The latest scam email campaign reported by MailGuard may steal your Microsoft login details.
Email security provider MailGuard has warned of a phishing campaign of fake emails purporting to link to a Microsoft Dynamics invoice.
The scam is designed to steal victims’ Microsoft login credentials – which could potentially give the perpetrators access to any Microsoft service connected to the account, possibly including Outlook emails, Office 365 documents and OneDrive files.
Thankfully, the fake email is “not very well designed”, according to MailGuard, and the sender’s email address uses the mylocustpoint.org domain, which has nothing to do with Microsoft.
That said, the email uses the Microsoft Dynamics brand and could catch out inexperienced users or those not paying close attention. And clicking the link in the email takes the user to a fake login page that looks like a Microsoft sign-in page.
Fake emails that masquerade as trusted brands are now a very common trick used by scammers. They’re often quite realistic, so it’s advisable to take measures to protect your devices and your business:
- Be vigilant when checking emails and look for signs of fakes. One potential clue is that the email doesn’t address you by name, but instead has a generic salutation such as “Dear Customer”.
- Similarly, check who’s sending you the email. Scam emails and spam often come from odd email addresses, though be aware that legitimate email addresses can be forged. So avoid messages that fail this ‘sniff test’, but don't assume that you can trust all emails that pass it.
- Only click links from trusted senders. You can check links by hovering your mouse over them, revealing the destination in your browser. Again it’s not perfect, because many organisations use email distribution services that replace the actual links for tracking purposes.
- Never open an attachment that is a .zip file or .exe file unless you are expecting it. We’d go even further, and suggest that all unexpected attachments be avoided, because there are ways of embedding malicious code into other types of file.
- As always, security software can help protect your system against malware, though not necessarily against all email scams. For businesses, email security services such as MailGuard specialise in detecting spam and malicious email, and preventing them from reaching your inboxes.
MailGuard regularly reports malicious campaigns masquerading as trusted brands, such as the ATO, ASIC, Telstra, CPA Australia, EnergyAustralia, Xero, MYOB, Commonwealth Bank, Netflix, Amazon and many more.
Here are some previous reports from earlier this year.
Bogus Westpac and MYOB emails
12 February 2018: MailGuard has warned of two new email scam campaigns, with one purporting to be from Westpac and the other masquerading as an MYOB invoice.
The fake MYOB email is well written and formatted, and appears to come from a genuine email account from a company called Craftedeals. It’s not clear whether the sending email account has just merely been spoofed (something that's trivially easy to do), or if that account has been compromised.
As we’ve pointed out previously (see below), scam emails often come from odd email addresses, and that’s the case with fake Westpac emails from the westpac.co.kr domain and the associated phishing site using westpac.com.

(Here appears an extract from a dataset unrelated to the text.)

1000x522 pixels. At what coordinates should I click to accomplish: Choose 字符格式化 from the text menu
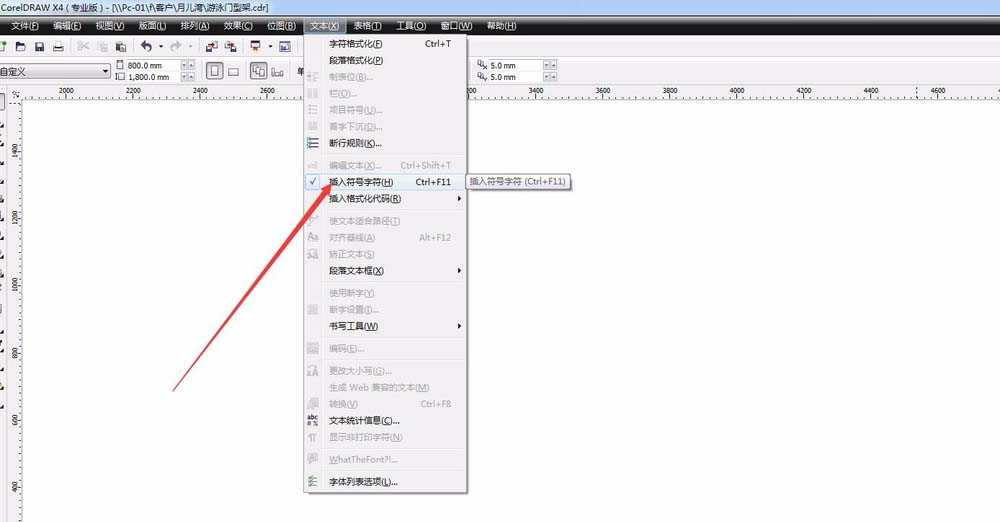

According to the real Westpac site, “Westpac will never ask you to update, verify or correct any Online Banking details directly into an email reply.”
Fake Suncorp 'wire transfer notification'
29 January 2018: MailGuard has warned of a scam campaign with fake emails purporting to be a Suncorp Bank wire transfer notification.
There are tell-tale signs that this email is a scam, with poorly written text and the sender’s email address unrelated to Suncorp. However, other email scams are often more realistic, so you (and your staff) need to be prepared.
Fake MYOB ‘invoices’
24 January 2018: MailGuard has warned of a scam campaign with fake emails purporting to be an MYOB invoice notification.
The campaign closely follows a similar email campaign ‘brand-jacking’ Telstra.
Fake ATO emails
18 January 2018: A campaign of fake emails is purporting to come from the “Revenue Collection Agency” and feature the Australian Taxation Office brand and the Commonwealth Coat of Arms, according to MailGuard.
As MailGuard pointed out, the ATO has told taxpayers that it won't (among other things) “send downloadable files or tell you to install software”. It’s not the first campaign of fake ATO emails either.
These are just some of the many scam warnings from MailGuard that we have covered.